Inhibition of efflux transporters located at the blood brain barrier has been shown to enhance brain penetration of camptothecin analogs (de Vries et al; 2007;Kruijtzer et al; 2002;Leggas et al; 2006;Stewart et al; 2004). Cremophor EL has also been shown to inhibit P-gp in vitro (Hugger, Novak, Burton, Audus, & Borchardt, 2002;Nerurkar et al; 1996). However, at the excipient concentration of Cremophor EL used in our formulation we did not see evidence of such inhibition, since the SBE-β-CD formulation produced similar brain exposure.
Nonlinear mixed effects PK modeling provided an alternative quantitative method to compare the pharmacokinetics of the SBE-β-CD and Cremophor EL formulations. The initial model development applied the two-compartmental model (Figure 2) to plasma concentrations from both formulations. Using the estimated parameters, our structural model was able to explain the plasma observations very well. In further model development, we evaluated the influence of formulation on PK parameters, but incorporation of this covariate did not significantly improve the model fit, suggesting that both formulations had undistinguishable PK behaviors. Additionally, the bi-exponential character of the pharmacokinetics with either formulation is consistent with the pharmacokinetics observed during the phase-I study, which used the Cremophor EL based formulation (Arnold et al; 2010).

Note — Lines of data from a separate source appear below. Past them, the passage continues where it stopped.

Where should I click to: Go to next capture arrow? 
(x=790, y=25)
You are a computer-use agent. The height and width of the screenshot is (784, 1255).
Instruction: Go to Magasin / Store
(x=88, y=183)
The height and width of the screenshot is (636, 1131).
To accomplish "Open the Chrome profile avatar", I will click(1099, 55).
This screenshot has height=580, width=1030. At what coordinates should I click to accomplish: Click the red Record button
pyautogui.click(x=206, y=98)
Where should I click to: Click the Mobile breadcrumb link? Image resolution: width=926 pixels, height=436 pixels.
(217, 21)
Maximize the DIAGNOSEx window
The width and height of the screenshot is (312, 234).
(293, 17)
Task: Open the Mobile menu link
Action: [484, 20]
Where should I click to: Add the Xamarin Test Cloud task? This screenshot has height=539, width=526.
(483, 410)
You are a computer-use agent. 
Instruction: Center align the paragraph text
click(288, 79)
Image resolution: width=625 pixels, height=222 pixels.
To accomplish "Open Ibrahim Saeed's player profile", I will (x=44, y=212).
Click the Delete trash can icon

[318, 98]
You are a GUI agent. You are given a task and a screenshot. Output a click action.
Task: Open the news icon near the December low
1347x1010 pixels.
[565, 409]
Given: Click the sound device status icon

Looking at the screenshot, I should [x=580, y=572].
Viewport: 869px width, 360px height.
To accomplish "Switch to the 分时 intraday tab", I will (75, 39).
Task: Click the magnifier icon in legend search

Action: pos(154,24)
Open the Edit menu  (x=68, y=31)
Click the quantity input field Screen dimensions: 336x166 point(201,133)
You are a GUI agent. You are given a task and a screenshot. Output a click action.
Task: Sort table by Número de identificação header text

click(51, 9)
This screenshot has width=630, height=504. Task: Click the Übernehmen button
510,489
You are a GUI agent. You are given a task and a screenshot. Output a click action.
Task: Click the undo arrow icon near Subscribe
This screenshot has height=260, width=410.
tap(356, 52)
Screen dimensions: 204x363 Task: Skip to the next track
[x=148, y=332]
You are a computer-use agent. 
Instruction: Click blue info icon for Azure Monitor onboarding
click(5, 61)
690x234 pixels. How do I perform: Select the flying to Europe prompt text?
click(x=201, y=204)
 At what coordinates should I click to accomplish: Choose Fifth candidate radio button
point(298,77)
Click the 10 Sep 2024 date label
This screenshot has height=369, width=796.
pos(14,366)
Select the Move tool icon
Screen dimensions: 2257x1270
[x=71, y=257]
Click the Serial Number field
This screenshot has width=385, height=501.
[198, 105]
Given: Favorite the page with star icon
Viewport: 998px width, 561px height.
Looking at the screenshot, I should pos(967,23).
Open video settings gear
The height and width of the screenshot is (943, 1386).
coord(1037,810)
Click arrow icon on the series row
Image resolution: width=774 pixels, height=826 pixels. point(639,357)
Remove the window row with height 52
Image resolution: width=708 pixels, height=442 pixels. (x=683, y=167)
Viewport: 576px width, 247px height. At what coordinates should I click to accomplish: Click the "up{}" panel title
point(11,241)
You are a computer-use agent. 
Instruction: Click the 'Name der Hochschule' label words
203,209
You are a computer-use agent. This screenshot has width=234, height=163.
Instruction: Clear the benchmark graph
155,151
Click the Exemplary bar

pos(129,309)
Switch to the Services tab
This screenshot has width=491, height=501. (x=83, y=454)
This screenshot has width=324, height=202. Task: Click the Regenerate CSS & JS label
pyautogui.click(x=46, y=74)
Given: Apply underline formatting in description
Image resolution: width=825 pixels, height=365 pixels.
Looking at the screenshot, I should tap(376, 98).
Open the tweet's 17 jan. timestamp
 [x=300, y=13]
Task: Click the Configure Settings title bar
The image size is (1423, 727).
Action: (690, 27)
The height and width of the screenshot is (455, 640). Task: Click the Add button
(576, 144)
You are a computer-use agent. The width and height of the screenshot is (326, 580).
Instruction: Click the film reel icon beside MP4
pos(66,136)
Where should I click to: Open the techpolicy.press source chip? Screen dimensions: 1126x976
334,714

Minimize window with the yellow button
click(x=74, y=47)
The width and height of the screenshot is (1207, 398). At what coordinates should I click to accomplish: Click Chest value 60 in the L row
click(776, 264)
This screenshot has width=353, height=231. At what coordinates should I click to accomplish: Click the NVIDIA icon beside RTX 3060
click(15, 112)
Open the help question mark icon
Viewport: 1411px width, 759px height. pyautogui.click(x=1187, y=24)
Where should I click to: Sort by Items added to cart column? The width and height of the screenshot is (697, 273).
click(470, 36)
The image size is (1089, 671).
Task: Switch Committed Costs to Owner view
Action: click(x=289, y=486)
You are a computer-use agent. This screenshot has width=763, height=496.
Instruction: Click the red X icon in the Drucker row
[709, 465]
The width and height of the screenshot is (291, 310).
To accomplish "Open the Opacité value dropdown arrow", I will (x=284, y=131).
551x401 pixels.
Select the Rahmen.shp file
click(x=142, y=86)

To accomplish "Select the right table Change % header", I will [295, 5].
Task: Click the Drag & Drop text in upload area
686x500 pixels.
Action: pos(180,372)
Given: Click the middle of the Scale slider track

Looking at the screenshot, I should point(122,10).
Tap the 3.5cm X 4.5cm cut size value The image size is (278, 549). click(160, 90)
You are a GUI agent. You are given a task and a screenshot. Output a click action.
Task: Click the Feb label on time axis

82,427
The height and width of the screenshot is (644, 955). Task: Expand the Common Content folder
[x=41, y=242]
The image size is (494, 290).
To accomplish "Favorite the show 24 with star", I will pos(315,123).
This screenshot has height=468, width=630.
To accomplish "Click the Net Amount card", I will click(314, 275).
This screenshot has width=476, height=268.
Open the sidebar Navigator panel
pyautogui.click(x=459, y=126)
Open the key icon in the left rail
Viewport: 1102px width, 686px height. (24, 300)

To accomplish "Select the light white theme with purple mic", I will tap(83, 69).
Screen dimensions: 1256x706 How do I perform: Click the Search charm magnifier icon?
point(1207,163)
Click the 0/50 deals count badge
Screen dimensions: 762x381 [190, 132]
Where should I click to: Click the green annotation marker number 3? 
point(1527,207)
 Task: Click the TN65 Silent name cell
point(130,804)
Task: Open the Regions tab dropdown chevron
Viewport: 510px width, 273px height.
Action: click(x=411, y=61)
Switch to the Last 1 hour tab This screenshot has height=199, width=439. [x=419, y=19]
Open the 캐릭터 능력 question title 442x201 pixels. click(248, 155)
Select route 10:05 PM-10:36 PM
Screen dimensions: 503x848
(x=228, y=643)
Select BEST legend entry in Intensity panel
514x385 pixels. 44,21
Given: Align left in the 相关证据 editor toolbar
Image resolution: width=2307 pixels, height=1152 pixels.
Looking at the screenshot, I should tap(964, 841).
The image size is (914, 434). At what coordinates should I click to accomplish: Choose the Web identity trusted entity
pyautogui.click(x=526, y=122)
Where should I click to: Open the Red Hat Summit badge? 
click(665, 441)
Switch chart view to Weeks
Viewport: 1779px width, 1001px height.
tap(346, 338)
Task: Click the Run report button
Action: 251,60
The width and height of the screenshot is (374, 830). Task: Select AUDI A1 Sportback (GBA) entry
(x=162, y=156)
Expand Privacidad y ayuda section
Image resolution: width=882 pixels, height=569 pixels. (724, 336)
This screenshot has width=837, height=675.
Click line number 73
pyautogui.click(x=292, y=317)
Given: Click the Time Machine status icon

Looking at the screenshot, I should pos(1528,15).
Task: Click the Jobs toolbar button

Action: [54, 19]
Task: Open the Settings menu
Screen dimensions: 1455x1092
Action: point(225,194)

It is recognized that Cremophor EL contributes to nonlinear drug disposition (Sparreboom et al; 1996). Therefore, an alternative excipient facilitating linear drug pharmacokinetics following both oral and intravenous administration is desirable. Our study demonstrated that following both oral and intravenous administration of various doses of SBEβ-CD based AR-67, there was a linear relationship between doses and plasma total AUC. In addition, dose normalized AUC, which corresponds to clearance, was not significantly correlated with doses. This further confirmed the linear plasma pharmacokinetics of SBE-βCD based AR-67 and highlighted the potential advantage of SBE-β-CD as an alternative formulation excipient.
Conclusion
Our current study indicates that SBE-β-CD is a viable alternative to Cremophor EL as a pharmaceutical excipient for AR-67 formulations, with equivalent bioavailability and plasma AUC, similar biodistribution and dose linearity. However, SBE-β-CD based AR-67 exhibited different exposure than Cremophor EL based AR-67 in some examined tissues, such as heart and liver. Such difference in exposure may be caused by the difference in tissue partition of AR-67 in the two different formulations. Future studies will examine the whole-body PK of AR-67 in both formulations using physiologically-based pharmacokinetic (PBPK) modeling and further investigate potential causes for differences in tissue distribution between SBE-βCD and Cremophor EL based formulations.